Working with your loan processor
Some lenders see loan processing as an entirely “back-office” function. You may never even meet your processor and your only contact may be your loan officer.
However, other lenders encourage direct contact between processors and applicants. So what should you expect if you get a call or email from yours?
What you should hope for is someone who’s an expert administrator with a focus on moving your mortgage application through the system in a timely way. In this sense, your processor’s goals overlap perfectly with yours.
Seeing it from your processor’s point of view
However, you risk coming into conflict over the minutiae of your case. You can’t understand why she’s so insistent on receiving January’s bank statement and last month’s pay stub (you know they’re somewhere) so urgently. And she can’t understand why you don’t just get on and send them.
The fact is, your processor is responsible for ensuring your application complies with a whole raft of external regulations and internal policies. And it’s highly unlikely she personally will have the discretion to overlook any compliance requirements.
Advantages of a good relationship
Having said that, a processor often has some workarounds. He might suggest an alternative that might get you out of a hole. For instance, it can be difficult proving that you’re receiving alimony if you don’t deposit it separately or keep copies of the checks. And who wants to have to ask their ex for canceled checks?
A processor may find a way around this, ordering copies of the actual deposits from your bank. So you need him on your side. The last thing you want is to be deliberately unhelpful or gratuitously rude.
In fact, building a good working relationship with her can help you. You want her to see you as a person rather than a case number each time she picks up your file. Even the most objective professionals work harder for those they like.
Self-help for mortgage applicants
Of course, the easiest way to get your mortgage loan processor to like you is to cause him as few headaches as possible. You can do that by supplying all the documents he needs upfront and anticipating any queries that might arise from them.
No matter what sort of mortgage you’re applying for, your lender will want to satisfy itself over six areas of your life. It will need documents to support claims you make about your:
- Identity — Photo ID, social security number, past residential addresses
- Employment history and income stability
- Credit and debt management ability
- Expenses, payments and account balances
- Assets, including cash, retirement and investment accounts
- The source of funds for your down payment, if purchasing
Your lender will get your credit reports and scores itself. But you’ll be expected to supply it with the paperwork it needs to verify the other information.

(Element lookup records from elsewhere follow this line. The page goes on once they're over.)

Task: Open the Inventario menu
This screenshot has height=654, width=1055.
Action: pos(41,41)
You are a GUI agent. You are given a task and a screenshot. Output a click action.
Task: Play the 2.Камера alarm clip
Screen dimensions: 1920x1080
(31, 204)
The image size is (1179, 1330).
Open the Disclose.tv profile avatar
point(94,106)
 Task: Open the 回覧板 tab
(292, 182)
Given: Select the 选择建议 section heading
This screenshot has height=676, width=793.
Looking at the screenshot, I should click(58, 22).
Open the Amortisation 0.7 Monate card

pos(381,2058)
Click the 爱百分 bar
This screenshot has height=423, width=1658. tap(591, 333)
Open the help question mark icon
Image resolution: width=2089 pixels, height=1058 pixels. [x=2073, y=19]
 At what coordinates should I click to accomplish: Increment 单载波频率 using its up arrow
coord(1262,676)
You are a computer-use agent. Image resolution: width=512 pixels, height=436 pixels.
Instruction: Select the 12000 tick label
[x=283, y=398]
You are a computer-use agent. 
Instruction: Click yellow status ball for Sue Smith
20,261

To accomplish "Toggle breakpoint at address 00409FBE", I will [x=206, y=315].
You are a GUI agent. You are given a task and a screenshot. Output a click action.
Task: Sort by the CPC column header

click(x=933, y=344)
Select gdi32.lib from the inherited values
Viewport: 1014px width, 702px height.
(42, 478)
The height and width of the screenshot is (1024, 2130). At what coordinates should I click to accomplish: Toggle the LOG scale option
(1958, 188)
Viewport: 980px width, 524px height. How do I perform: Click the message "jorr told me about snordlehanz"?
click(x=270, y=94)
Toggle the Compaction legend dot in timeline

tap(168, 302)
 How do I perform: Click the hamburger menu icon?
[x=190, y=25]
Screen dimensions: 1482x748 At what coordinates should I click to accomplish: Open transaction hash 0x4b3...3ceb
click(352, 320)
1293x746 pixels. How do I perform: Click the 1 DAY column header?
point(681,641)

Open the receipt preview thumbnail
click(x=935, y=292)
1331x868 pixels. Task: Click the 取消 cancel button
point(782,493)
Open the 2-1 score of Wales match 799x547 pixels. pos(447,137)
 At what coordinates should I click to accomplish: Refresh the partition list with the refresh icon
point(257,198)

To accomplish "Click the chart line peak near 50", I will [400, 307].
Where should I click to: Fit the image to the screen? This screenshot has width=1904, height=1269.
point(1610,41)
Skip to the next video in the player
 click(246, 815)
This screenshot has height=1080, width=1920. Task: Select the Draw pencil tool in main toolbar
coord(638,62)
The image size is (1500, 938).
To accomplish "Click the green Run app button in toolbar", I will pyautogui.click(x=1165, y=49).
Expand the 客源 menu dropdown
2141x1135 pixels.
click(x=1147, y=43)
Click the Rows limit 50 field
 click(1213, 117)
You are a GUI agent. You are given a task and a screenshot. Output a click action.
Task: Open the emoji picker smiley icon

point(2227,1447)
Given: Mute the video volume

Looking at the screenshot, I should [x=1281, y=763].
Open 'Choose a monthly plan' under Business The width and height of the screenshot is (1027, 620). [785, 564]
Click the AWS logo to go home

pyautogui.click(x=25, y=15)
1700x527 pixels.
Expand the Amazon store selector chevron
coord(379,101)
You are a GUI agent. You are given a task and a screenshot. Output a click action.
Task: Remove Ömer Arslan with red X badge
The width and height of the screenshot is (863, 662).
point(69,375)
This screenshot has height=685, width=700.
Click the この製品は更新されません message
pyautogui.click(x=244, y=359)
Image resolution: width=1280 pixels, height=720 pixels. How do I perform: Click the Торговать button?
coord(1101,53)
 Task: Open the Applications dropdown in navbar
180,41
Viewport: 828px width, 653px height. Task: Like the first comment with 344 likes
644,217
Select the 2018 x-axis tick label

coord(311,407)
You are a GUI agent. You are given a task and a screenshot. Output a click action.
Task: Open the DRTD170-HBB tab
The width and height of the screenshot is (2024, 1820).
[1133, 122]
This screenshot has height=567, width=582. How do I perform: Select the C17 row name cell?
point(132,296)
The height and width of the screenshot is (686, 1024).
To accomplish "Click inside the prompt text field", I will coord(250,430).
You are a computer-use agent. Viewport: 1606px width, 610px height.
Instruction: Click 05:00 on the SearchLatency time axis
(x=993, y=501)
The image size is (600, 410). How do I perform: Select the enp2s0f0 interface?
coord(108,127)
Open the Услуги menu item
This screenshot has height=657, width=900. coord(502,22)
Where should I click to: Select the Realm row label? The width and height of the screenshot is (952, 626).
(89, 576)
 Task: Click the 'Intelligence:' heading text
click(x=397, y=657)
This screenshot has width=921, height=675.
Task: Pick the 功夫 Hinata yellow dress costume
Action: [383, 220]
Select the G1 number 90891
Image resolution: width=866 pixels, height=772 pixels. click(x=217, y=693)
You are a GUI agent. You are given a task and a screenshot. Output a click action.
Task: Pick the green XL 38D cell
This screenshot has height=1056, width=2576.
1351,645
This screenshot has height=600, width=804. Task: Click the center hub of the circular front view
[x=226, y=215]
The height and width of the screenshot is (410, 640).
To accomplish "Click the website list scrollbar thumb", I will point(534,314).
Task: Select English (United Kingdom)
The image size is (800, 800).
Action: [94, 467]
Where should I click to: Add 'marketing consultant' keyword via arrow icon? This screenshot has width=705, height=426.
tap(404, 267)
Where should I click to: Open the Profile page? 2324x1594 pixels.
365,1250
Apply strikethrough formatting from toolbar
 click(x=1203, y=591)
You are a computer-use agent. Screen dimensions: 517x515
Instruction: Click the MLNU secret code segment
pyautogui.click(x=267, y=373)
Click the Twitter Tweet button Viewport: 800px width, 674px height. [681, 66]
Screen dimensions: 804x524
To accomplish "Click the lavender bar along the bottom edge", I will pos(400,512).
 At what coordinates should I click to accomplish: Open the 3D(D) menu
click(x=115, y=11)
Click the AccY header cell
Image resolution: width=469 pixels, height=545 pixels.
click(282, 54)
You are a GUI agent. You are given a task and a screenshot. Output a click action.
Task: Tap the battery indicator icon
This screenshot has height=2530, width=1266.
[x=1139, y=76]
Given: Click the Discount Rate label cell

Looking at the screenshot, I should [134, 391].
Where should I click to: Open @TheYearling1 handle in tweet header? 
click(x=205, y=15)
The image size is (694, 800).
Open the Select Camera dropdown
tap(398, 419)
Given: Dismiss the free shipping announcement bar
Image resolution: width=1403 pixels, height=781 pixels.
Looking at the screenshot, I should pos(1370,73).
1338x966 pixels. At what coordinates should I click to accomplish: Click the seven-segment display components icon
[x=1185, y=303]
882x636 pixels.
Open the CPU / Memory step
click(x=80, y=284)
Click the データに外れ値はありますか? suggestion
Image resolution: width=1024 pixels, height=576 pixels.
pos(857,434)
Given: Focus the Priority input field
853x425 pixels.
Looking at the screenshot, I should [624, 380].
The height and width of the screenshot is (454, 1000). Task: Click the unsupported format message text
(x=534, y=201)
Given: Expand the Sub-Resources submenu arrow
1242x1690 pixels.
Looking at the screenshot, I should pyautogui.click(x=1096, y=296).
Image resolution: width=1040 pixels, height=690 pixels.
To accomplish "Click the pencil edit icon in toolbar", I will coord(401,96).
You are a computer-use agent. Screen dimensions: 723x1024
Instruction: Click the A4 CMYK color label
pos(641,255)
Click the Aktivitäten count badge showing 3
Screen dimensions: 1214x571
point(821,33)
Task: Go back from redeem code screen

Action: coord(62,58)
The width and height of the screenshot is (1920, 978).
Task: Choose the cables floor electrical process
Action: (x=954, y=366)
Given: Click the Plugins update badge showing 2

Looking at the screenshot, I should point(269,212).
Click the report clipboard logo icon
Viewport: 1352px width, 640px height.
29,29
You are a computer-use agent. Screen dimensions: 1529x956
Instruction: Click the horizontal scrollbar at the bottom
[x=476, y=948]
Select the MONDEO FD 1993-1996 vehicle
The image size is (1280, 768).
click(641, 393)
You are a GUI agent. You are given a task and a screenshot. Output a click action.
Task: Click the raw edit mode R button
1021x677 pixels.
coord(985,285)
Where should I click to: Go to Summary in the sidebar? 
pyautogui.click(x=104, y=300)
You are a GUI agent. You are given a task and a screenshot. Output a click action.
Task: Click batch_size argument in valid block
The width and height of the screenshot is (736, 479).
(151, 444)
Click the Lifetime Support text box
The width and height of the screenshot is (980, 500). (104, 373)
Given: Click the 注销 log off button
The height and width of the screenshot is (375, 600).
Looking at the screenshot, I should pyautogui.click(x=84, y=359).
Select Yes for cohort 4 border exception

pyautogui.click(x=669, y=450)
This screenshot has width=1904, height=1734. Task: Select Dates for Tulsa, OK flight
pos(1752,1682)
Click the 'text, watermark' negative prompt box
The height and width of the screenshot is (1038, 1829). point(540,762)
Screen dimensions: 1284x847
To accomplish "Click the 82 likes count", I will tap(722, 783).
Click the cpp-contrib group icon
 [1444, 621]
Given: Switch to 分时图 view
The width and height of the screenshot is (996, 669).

You can do yourself a big favor by pulling together all the documents you’re going to need before you make your application for either a mortgage or pre-approval. It’s one less thing to worry about later when you’ll be under pressure. And it will give you a chance to get copies of anything that’s been lost in your filing system.
The extent to which lenders will crawl over your personal finances can feel intrusive. And their tick-box systems can feel overly rigid and bureaucratic. But remember:
- You’re asking to borrow a huge amount of money so it’s only reasonable they’ll want to know all about you
- They may not be asking for themselves. They often have to comply with third-party rules from regulators or loan guarantors, such as Fannie Mae, Freddie Mac, the VA, the FHA and so on
- Their main objective is to make sure you can comfortably afford payments on your new mortgage and won’t get into financial trouble later
Your best way to navigate through this stressful time is with Zen-like calm. Taking out your irritation, resentment or frustration on your mortgage loan processor is unlikely to help.